Task to carry out:
Answer these three questions about the forum thread on heating values of fuels, marking your answers 1., 2., 3.
1. What property of natural gas gives it a large difference between HHV and LHV?
2. Which fuel does the thread say has an even lower difference than diesel or gasoline?
3. When liquid water is permitted in the products of combustion, what is the useful heat equal to?

--- Start of Passage provided ---

Basically it depends on how much hydrocarbons in pyrolysis oil. For instance, natural gas has high share of hydrogen, which in turn produce more water in combustion (buring). Thus natural gas has a large difference between the HHV and LHV. For diesel or gasoline, it is not very significant compared to natural gas, even lower for coal. So, you should have decomposition of the pyrolysis oil to figure out the difference between HHV and LHV.
Perhaps, this website may be useful http://www.world-petroleum.org/index.php?/Technology/alternative-transport-fuels-courtesy-of-aip.html
It is so important to know HHV and LHV for any hydrocarbon fuel. The importance of HHV and LHV comes from whether we permit to have water liquid in the product of combustion or not. If not, then part of the liberated heat is used to evaporate the liquid, and the rest is considered as a useful heat. The useful heat in this case is the mass of the fuel times LHV. If no harm and we permit the existence of liquid water in the products of combustion, then the whole liberated heat is considered as a useful heat and equal to fuel mass time HHV.

--- End of Passage provided ---
--- Start of Supplied material ---

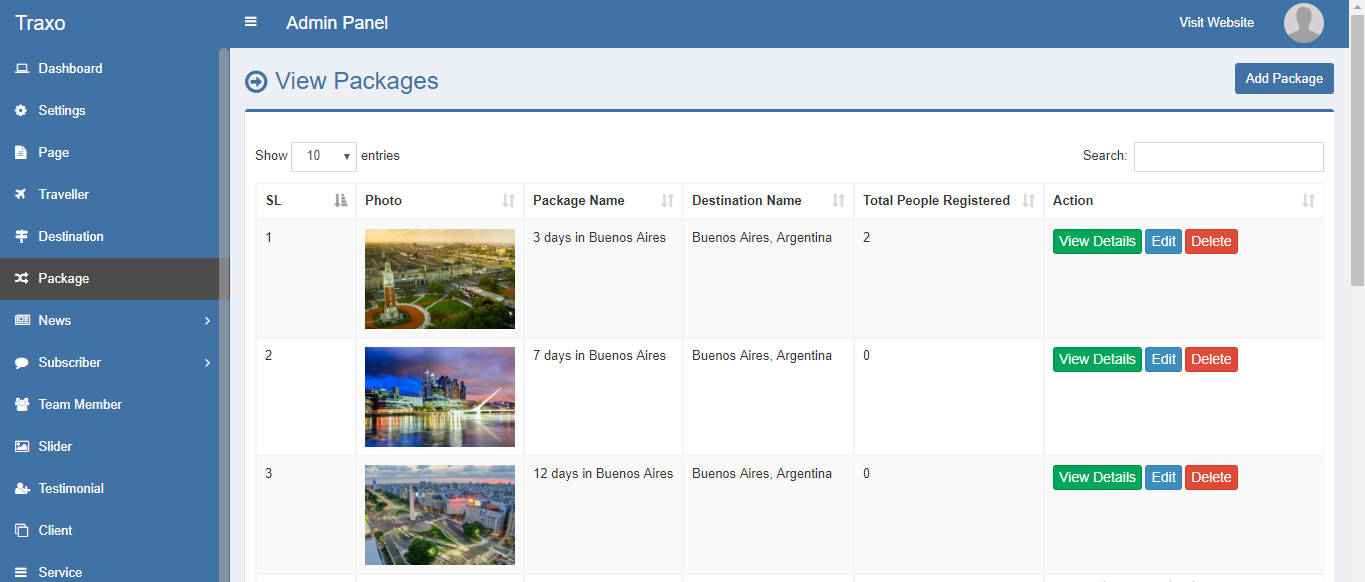The height and width of the screenshot is (582, 1365).
Task: Expand the News submenu chevron
Action: pos(207,321)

--- End of Supplied material ---

Complete answer:
1. Its high share of hydrogen, which produces more water in combustion.
2. Coal.
3. The fuel mass times HHV.